Planet Money’s recent podcast interviews two economists who advocate for the ultimate patent law reform: the abolition of patents.
They argue that patents inhibit innovation. For example, the Wright Brothers supposedly secured a number of patents on their early airplane design — which didn’t work very well and which stalled (pun intended) airframe development in the U.S. for a number of years. The industry migrated to France to avoid the U.S. patents.
What about pharma, you might ask (as did I?) Are pharma companies really going to invest hundreds of millions of dollars into new drugs if there is no patent protection?
Even these economists seem to concede the answer is “no,” so they propose an alternative — the government would pay for initial R&D. When the government finds a promising new molecule, it would put it out to bid to pharma companies. The lowest bidder would pay for the expensive clinical trials but would then receive a royalty on all drug sales for some number of years.

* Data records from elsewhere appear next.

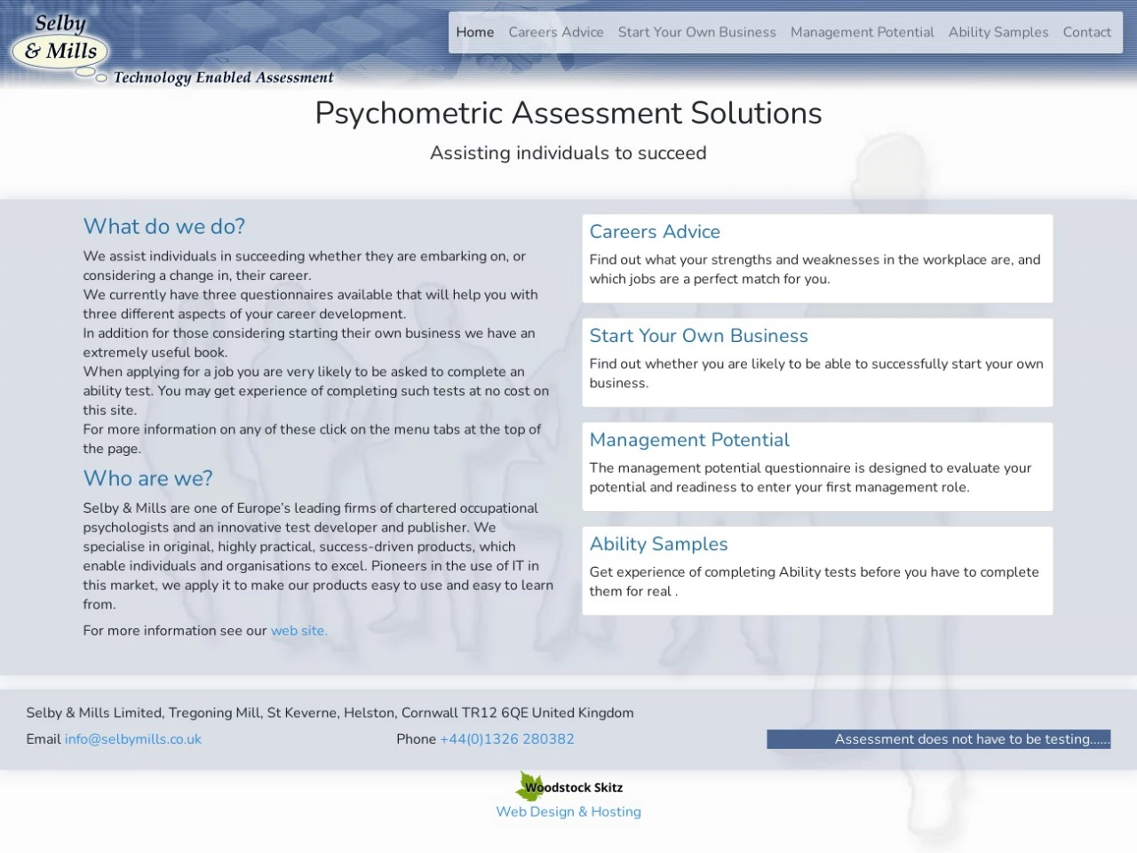Open the Contact page tab
1137x853 pixels.
pos(1086,32)
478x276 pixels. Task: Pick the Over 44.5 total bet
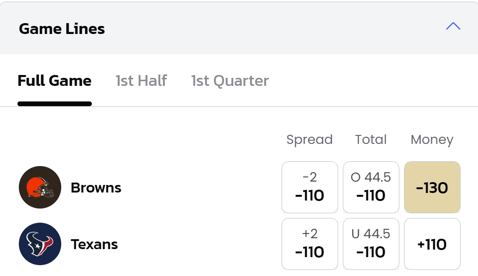point(371,187)
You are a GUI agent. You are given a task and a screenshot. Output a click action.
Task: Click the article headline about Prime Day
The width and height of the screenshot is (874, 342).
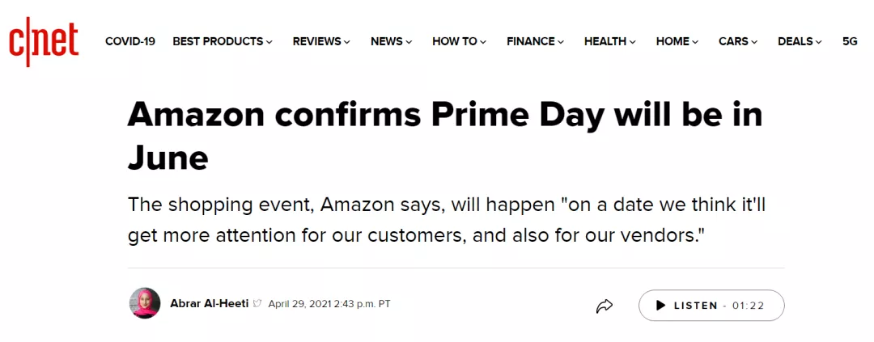coord(445,136)
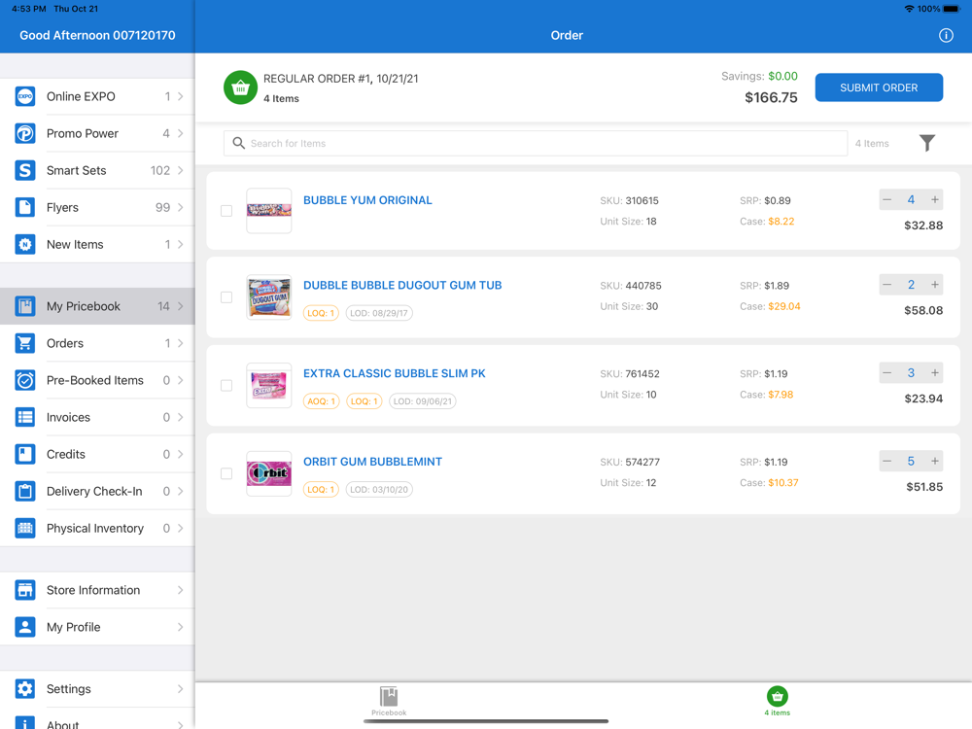
Task: Open the Orders menu item
Action: [x=97, y=343]
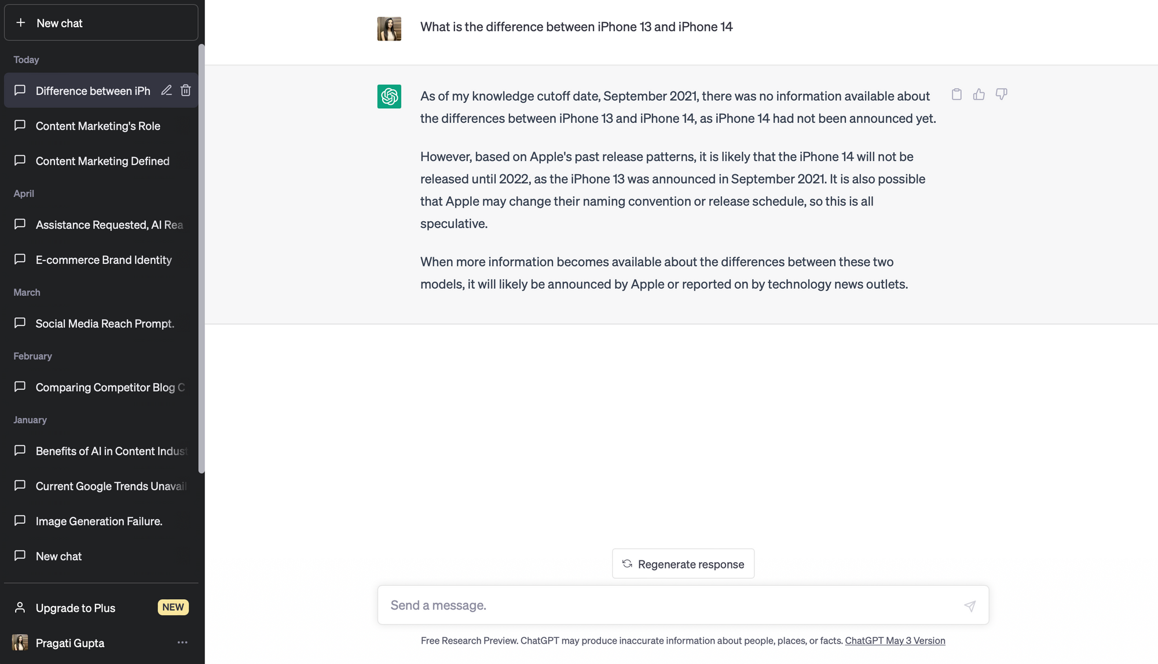Open the E-commerce Brand Identity chat
Image resolution: width=1158 pixels, height=664 pixels.
point(104,260)
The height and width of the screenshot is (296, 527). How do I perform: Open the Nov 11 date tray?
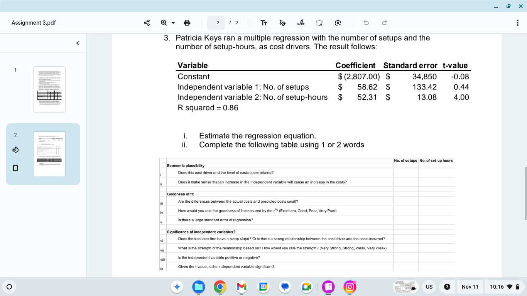pyautogui.click(x=470, y=287)
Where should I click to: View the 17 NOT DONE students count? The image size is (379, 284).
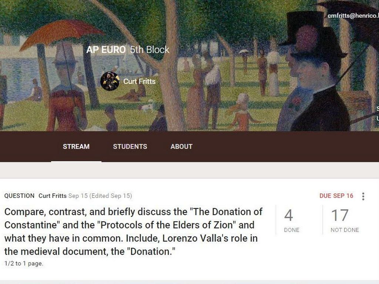pyautogui.click(x=345, y=220)
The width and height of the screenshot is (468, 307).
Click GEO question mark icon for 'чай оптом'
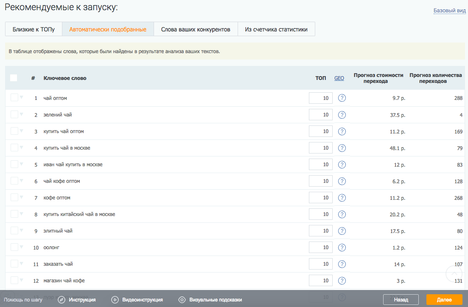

It’s an interesting idea — although frankly it doesn’t sound that different from a patent. Or at least it’s not much different from a patent associated with a duty to license at some fair and reasonable rate.
There’s another issue — not mentioned in the podcast: if the U.S. gets rid of patents, but other countries don’t, won’t that distort all the economics? R&D may migrate elsewhere, and the supply and price of goods (those subject to foreign patents) in the U.S. may be adversely affected.
It’s an interesting idea to think about — but one that as a practical matter isn’t going to go anywhere. At least not for many years.